Gillis played nine more years in minor-league ball, working with Jersey City in 1930, Jersey City and Memphis in 1931, and Memphis in 1932. In March 1932 he married Evelyn Mathilde Williams. He then spent three seasons with Charlotte in the Piedmont League, and his final three years, 1936-38, with the Moultrie Packers in Class D, in the Georgia-Florida League (he was a player/manager in 1936 and ’37). Both in the majors and the minors, his fielding percentage was a couple of points under .950. His collective minor-league batting average in 1,402 games was .281. It had been .245 in the big leagues.
After the 1938 season Gillis left the game, at some point taking up work as a teacher and coach at the Georgia Military Academy.
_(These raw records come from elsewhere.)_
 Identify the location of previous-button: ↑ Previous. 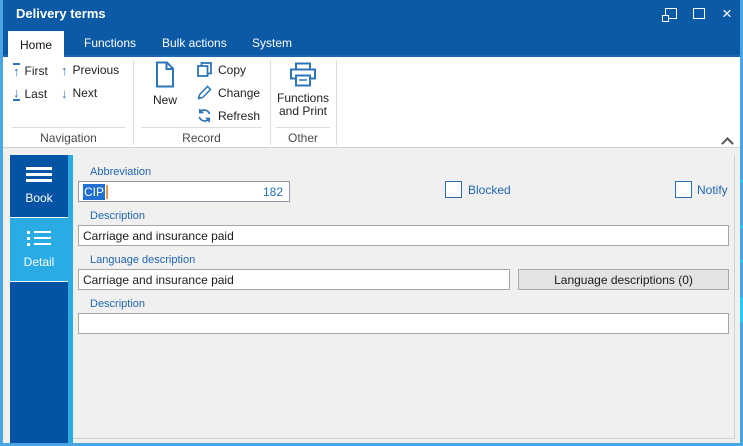
(90, 70).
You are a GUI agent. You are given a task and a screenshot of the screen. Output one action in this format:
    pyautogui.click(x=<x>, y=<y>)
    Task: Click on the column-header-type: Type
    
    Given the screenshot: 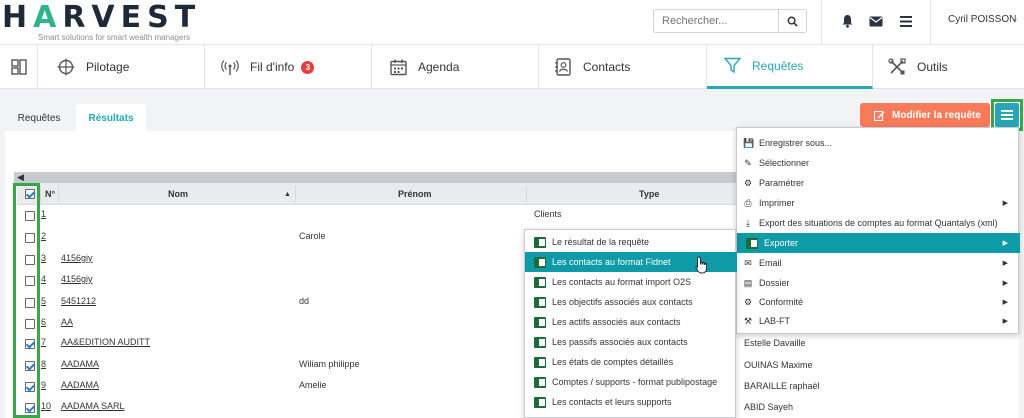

Living in Gosport, Alabama, he died at the hospital in Thomasville, Alabama, on February 4, 1981. He was survived by his second wife, Marjorie L. Gillis; a son, Michael, and a daughter, listed in his obituary as Mrs. Dick Cheney of Tuscaloosa.
In addition to the sources noted in this biography, the author also accessed Gillis’s player file from the National Baseball Hall of Fame, the online SABR Encyclopedia, Retrosheet.org, and Baseball-Reference.com, and the Encyclopedia of Minor League Baseball.